Liberalism is wrong, because it personalises universal principles into self-justifications meant to stand outside the judgement of universal principle. Which makes it incoherent at best, and as we have seen throughout the 19th and 20th centuries, catastrophically dangerous at worst.
But don’t confuse this essay as an unqualified defence of The One as a singular rule of political order, either. The interesting thing about the paradox of The One and The Many, is precisely that there is no resolution. Wisdom lies in learning to cope with both. Yet, the wisdom to know when to expect unity and when to expect plurality, is something this generation seems to have lost. It demands either one or the other because it lacks the intellectual maturity to understand the problem.

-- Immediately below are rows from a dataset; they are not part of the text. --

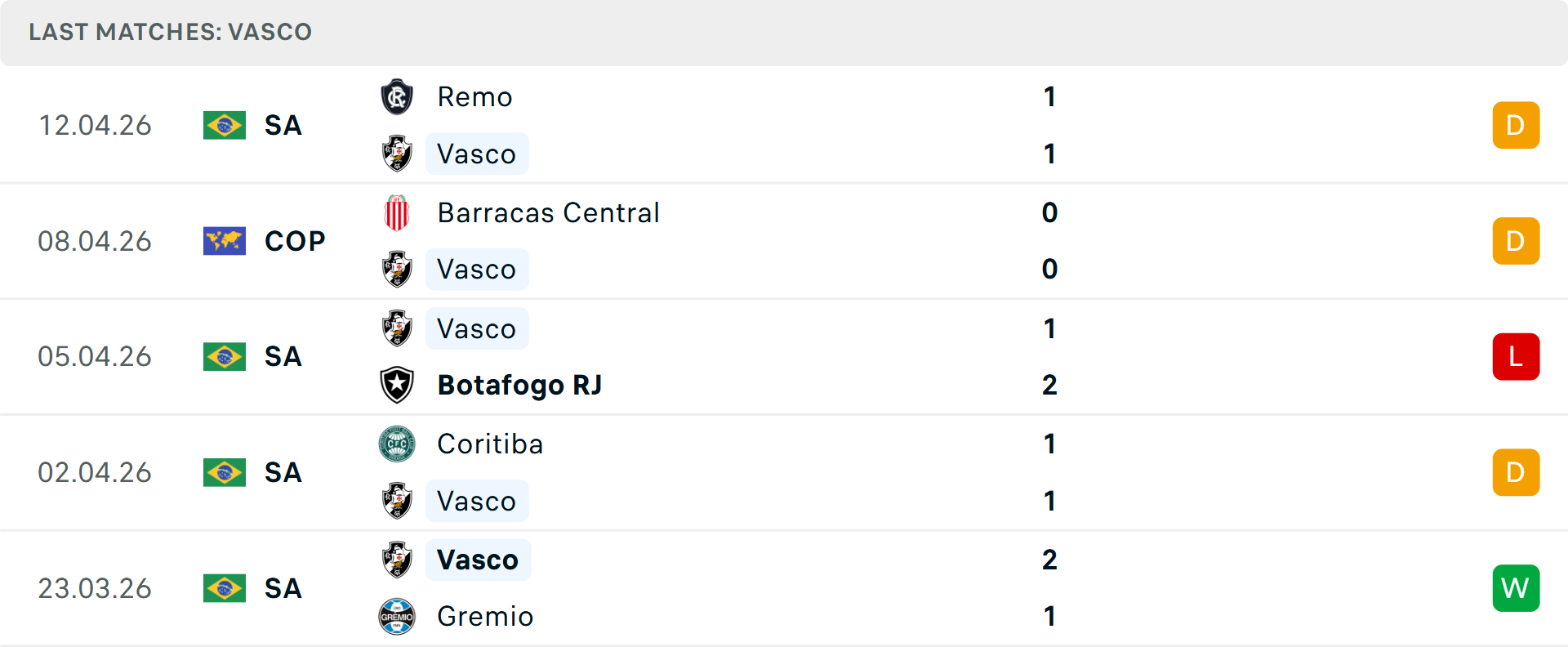The width and height of the screenshot is (1568, 647).
Task: Click the Last Matches: Vasco header
Action: click(171, 33)
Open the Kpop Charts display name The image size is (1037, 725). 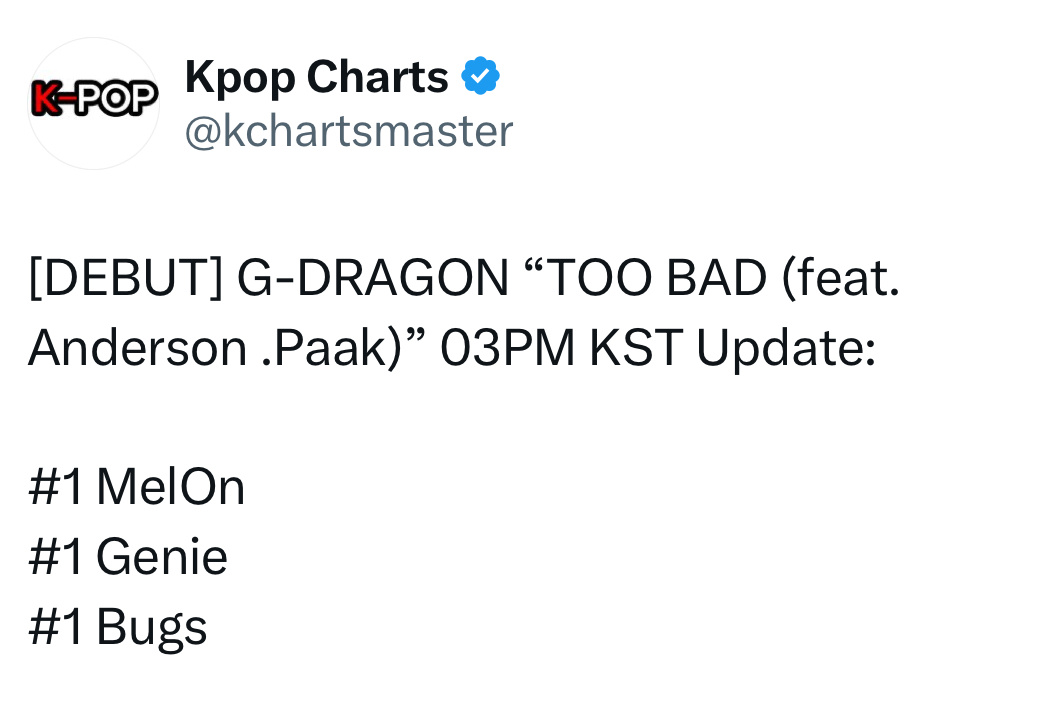[317, 77]
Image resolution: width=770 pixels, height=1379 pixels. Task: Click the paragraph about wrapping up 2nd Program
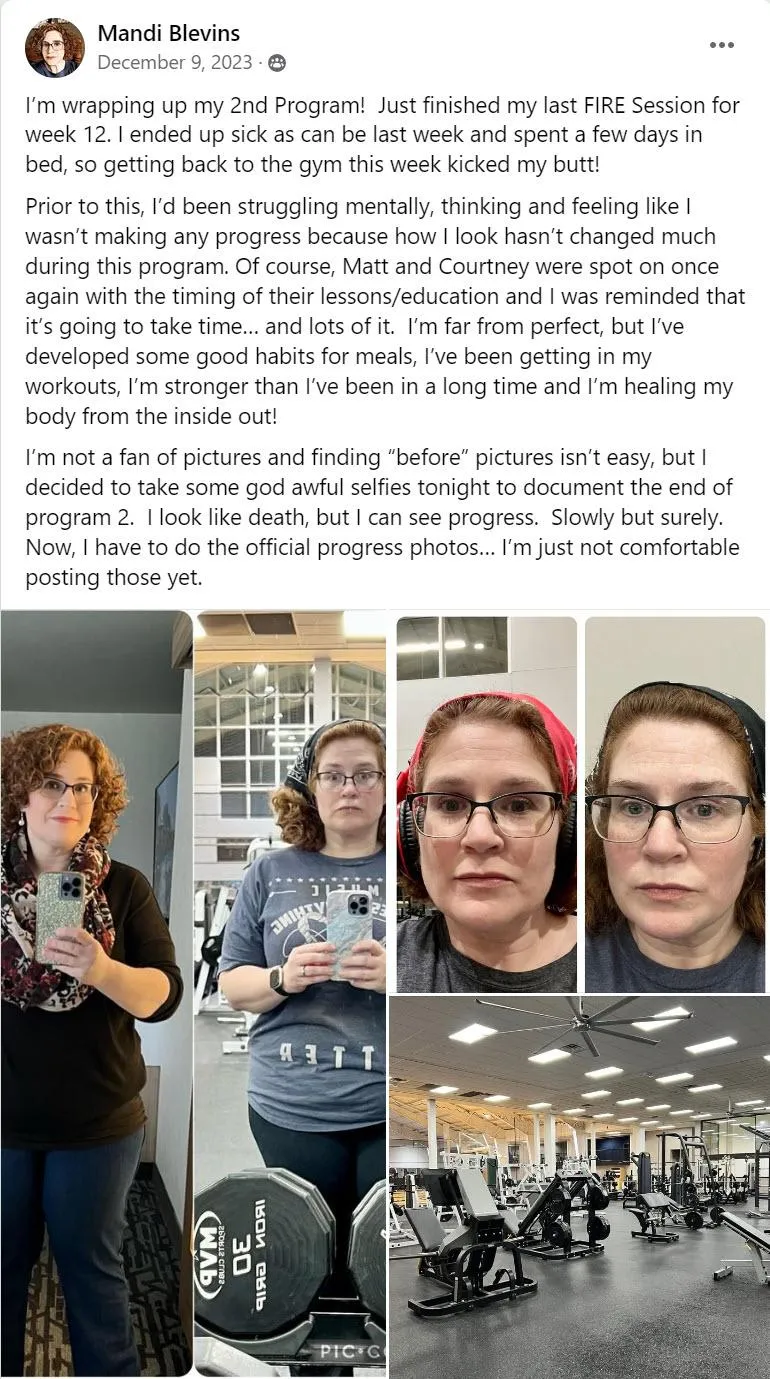(385, 135)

The present monomania of modern identity politics seems to indicate that there is no stopping the juggernaut of self-deification. So, for those of you worried that Liberalism might be obsolete, you may take heart in the fact that the cancer has metastasised, and is inoperable. Obsolete or not, it’s not going away, and its consequences are virtually inevitable. The real question is, will we survive those consequences, and if we do, what will happen afterwards?